Methods: This retrospective cohort study included 152 BC tissues, diagnosed between January 2017 and December 2022. The tissue  sections were immunohistochemically stained for p53, BRCA2, hormone receptors, and human epidermal growth factor receptor 2  (HER2), scored, and analyzed accordingly. Statistical significance was set at p≤ 0.05.
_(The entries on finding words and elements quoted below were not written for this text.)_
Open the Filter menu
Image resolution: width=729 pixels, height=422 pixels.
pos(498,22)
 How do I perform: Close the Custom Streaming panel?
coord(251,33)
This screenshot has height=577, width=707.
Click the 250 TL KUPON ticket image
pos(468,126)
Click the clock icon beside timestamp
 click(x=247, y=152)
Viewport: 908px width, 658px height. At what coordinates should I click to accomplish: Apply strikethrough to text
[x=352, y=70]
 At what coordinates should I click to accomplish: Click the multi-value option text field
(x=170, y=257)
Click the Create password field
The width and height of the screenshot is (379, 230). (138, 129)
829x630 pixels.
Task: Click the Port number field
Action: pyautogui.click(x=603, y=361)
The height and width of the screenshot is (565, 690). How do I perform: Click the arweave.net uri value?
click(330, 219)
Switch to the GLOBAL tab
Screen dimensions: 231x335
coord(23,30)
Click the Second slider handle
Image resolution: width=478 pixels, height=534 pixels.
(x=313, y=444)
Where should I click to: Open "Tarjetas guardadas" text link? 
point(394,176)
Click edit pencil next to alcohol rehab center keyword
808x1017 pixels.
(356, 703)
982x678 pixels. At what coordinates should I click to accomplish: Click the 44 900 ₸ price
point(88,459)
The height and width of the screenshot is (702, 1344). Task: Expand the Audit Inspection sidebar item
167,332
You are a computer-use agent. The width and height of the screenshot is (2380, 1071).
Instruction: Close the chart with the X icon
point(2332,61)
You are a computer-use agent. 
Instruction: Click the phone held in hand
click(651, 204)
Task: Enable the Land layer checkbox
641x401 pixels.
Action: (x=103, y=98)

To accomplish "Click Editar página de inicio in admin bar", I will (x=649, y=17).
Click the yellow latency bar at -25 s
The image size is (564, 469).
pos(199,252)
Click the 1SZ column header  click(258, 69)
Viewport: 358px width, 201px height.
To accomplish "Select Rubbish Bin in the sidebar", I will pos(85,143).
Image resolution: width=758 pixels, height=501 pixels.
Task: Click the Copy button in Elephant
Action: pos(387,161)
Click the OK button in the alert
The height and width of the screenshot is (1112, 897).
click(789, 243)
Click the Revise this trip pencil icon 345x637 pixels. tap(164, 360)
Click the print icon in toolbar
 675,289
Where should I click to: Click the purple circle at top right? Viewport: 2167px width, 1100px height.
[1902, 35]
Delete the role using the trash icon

Results: The frequency of early-onset BC ( 49 years) was 58.6% while the frequency of early-onset BC among patients with a family  history of cancer was 76.5%. The frequency of late-stage BC was 84.9%. The frequency of luminal A and triple-negative BC (TNBC) was 1.7  times higher in early-onset BC. In comparison, the frequency of Luminal B/B-like and HER2-enriched BC was 1.9 times higher in late-onset  BC (p= 0.022). The frequency of p53 and BRCA2 mutation was 1.6 times and 1.2 times higher in early-onset BC than in late-onset BC  (p= 0.003 and p= 0.843, respectively). Significant differences in pretreatment systemic inflammatory index were observed between  patients with early-onset and late-onset BC, and 6 months survival and > 12 months survival (p< 0.05).


Conclusion: This study found a  high incidence of early-onset BC, p53 mutation, and TNBC. Additionally, it suggests that pre-treatment systemic inflammatory indices can   identify high-mortality-risk patients and early-onset BC.